'''

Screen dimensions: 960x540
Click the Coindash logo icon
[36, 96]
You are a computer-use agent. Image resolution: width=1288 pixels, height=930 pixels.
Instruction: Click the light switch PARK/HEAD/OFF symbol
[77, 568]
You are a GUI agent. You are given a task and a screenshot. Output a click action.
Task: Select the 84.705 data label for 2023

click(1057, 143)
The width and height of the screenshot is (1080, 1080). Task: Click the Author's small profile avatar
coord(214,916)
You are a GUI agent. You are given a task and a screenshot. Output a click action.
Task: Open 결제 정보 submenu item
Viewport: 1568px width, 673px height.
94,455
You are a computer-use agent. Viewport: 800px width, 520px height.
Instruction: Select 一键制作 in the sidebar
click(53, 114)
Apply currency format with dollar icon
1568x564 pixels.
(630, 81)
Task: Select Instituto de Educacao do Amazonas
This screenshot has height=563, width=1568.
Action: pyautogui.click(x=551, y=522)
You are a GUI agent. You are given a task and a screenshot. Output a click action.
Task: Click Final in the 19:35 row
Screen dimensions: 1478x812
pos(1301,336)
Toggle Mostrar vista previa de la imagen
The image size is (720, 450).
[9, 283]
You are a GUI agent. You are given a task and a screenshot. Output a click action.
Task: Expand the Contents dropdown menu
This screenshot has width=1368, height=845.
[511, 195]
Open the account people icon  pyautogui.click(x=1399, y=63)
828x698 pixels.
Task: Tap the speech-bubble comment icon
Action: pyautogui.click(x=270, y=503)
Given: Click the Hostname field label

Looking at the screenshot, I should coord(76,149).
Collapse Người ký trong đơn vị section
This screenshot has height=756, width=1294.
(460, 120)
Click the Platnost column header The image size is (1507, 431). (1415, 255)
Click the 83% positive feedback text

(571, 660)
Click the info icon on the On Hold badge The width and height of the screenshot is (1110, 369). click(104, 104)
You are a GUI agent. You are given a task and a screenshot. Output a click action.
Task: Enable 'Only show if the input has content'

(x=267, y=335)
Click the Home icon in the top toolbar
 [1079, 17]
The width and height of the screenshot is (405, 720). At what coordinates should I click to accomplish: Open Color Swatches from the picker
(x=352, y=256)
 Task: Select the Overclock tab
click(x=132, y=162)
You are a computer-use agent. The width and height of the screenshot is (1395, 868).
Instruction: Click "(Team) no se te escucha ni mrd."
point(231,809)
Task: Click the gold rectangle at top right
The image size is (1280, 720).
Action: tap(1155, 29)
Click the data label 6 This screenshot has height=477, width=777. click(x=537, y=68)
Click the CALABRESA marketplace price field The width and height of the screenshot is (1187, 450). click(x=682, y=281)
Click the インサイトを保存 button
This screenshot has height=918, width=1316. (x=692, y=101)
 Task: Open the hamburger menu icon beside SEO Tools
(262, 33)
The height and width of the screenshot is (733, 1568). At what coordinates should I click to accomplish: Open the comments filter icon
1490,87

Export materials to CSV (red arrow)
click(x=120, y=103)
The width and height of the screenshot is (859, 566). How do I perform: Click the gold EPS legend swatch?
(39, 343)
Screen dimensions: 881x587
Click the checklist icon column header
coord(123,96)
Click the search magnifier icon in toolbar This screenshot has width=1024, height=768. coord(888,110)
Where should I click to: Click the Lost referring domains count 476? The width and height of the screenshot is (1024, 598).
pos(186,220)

'''

Task description:
Copy the records word for word, from the line that contains "Where should I" through the end of the records.

Finished task:
Where should I click to: Click the Lost referring domains count 476? The width and height of the screenshot is (1024, 598).
pos(186,220)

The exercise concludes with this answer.